◆ **SOURCE TEXT**:
Another good one is the audio boildown of Swain's all day workshops on writing and character creation ((Dwight Swain, master writing teacher.). He's not a dynamic motivator in his manner, but the classes were on point, and at times, I, who had already read the book, was moved to say, "The man's a genius." There are interesting asides on publishers, and even a bit on how to kill someone with a doorknob. Well worth the $6 fee.


----------



## Jack of all trades (Dec 25, 2017)

Dancing competitions involve choreographed dances, which have the same rhythm of their ancestral counterparts, but otherwise are totally different. Those on Dancing With The Stars would be hard pressed to do any of those dances on a dancefloor with other dancers around. So it's apples and oranges.

In my mysteries, clues are accumulated until the solution or perpetrator is found. That's a far cry from every scene ending in disaster, or the solution only being found because of dumb luck.



> And finally: Every one of those steps you taught was created by someone who did more than follow the script.



You make that sound like a good thing, yet seem to be saying that thinking and creating a story without Dwight's script is a bad thing. 

I think this topic has been pretty well exhausted. At least for me. I leave it to those reading to make up their own minds.


----------



## Jay Greenstein (Dec 26, 2017)

> In my mysteries, clues are accumulated until the solution or perpetrator is found.


SO no climax, no rising tension? Just a chronicle of what happened, checking of the boxes? Not having read more than a short excerpt of your work I can't comment on the writing (and this isn't the pace for it, in any case), but it doesn't sound like the traditional three act structure for fiction. If you have a novel without a climax you might have a hard time selling it.


----------



## EmmaSohan (Dec 26, 2017)

I usually don't enjoy the thrilling climax. Some endings are good, but I can't think of any that are primarily dumb luck. Surely luck always plays a role. But I substantially improved my WIP (from my perspective) by eliminating luck from the thrilling climax. And all of my "thrilling climaxes" follow that same formula.

◆ **EXERCISE SET**:
[a] In the forum thread, rewrite the part that opens with the words containing "I usually don't" and closes with "that same formula.", swapping "luck" for "chance" throughout.
[b] Put this sentence from the forum thread into Spanish: "I think this topic has been pretty well exhausted."
[c] Answer these from the forum thread:
(i) What fee is given for the audio of Swain's workshops?
(ii) Which television show is named in the post comparing dancing competitions to ordinary dancing?
(iii) What did EmmaSohan eliminate from the thrilling climax to improve the WIP?
The data after this point is separate material, unrelated to the forum thread.

◆ **INFORMATION SHOWN**:
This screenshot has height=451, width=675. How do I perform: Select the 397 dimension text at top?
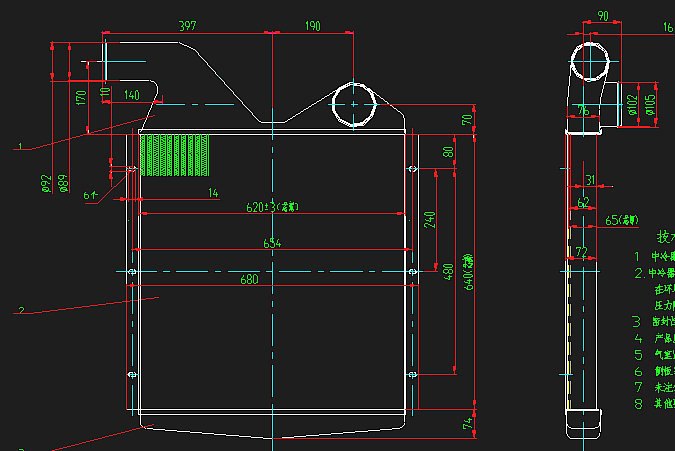coord(187,26)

◆ **ANSWERS TO THE TASKS**:
[a]
I usually don't enjoy the thrilling climax. Some endings are good, but I can't think of any that are primarily dumb chance. Surely chance always plays a role. But I substantially improved my WIP (from my perspective) by eliminating chance from the thrilling climax. And all of my "thrilling climaxes" follow that same formula.

[b] Creo que este tema ya está bastante agotado.

[c]
(i) $6
(ii) Dancing With The Stars
(iii) Luck